Seguendo la linea di pensiero buddista, mi chiedo se Hindley abbia una sorta di mantra per mantenere la concentrazione quando il livello dello stress sale. 

"In fin dei conti io sono soltanto un atleta ed è solo una gara di biciclette. Se la metti in questi termini, tutto si semplifica".

"È strano, perché fino ad ora ho dedicato tutta la mia vita alle corse in bicicletta. È un pensiero basato sugli opposti, paradossale, ma mentalmente è il modo in cui riesco a sdrammatizzare e a non sentore la tensione. Pensare troppo alle cose che ti preoccupano, non fa bene".

Jai Hindley è ancora giovane e chissà cosa gli riserverà ancora il futuro. Questa vittoria però sembra già un'esperienza epocale nella sua vita, ottenuta tra alti e bassi, nella post-pandemia. Quando la pandemia ha colpito, l'Australia occidentale si è isolata dal resto del mondo. "Entrare in Australia era come accedere a Fort Knox", racconta. "Credo che ci siano stati due voli a settimana - o qualcosa del genere - per un anno. Non sono più tornato in Australia dall'inizio del 2020".

È stato difficile separarsi dalla sua famiglia in quel periodo? "Cazzo, sì. Non ci sono altre parole per dirlo. Cazzo, sì!".
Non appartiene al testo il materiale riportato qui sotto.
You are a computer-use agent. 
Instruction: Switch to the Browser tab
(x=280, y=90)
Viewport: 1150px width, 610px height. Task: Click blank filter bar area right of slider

Jai ha avuto la fortuna di avere la sua ragazza al suo fianco, lei è venuta a vivere con lui in Europa, durante quel periodo. "È stato decisivo averla con me. Avere la mia compagna accanto in un momento difficile come questo è stato fondamentale".

La ciliegina sulla torta della tappa finale di Verona è stata rivedere finalmente i suoi genitori. "La squadra li ha fatti arrivare con aereo per il finale della gara. Prima di incontrarli nell’Arena, non li vedevo da due anni e mezzo. È stata una giornata pazzesca".

Come primo australiano a vincere il Giro d’Italia, Jai Hindley ha raggiunto nel suo paese uno status simile a quello di Cadel Evans, il primo australiano a vincere il Tour de France e un suo  eroe d'infanzia. "Nel 2020, prima del TT finale, Cadel mi aveva mandato un messaggio chiedendomi se volevo fare due chiacchiere", racconta Hindley. "Quando ricevi un messaggio del genere da una leggenda del ciclismo australiano, è davvero bello". Evans era presente anche alla fine della gara di quest'anno. "Si è preso il tempo di venire all’Arena a per il finale, è stato davvero bello!".

Quali sono le ambizioni future di Hindley? "Sarebbe davvero bello partecipare al Tour de France. Questo è il mio quinto anno da professionista e non l'ho ancora mai fatto". Poi vorrebbe anche cimentarsi in qualche corsa di una settimana ma per ora il suo prossimo grande obiettivo è la Vuelta. "Sarebbe bello gareggiare contro dei veri fuoriclasse, i ragazzi che stanno facendo il Tour in questo momento. Credo che molti di loro faranno anche la Vuelta, quindi sarà davvero bello". 

Hindley parla più come un tifoso, che come un campione. È modesto fino al surreale. L’impressione si rafforza quando ci ringrazia per essere venuti fin qui per incontrarlo e intervistarlo. E poi si alza a sbarazzare la tavola dalle tazze sporche. 

 È facile immaginare che Jai Hindley, non si monterà la testa.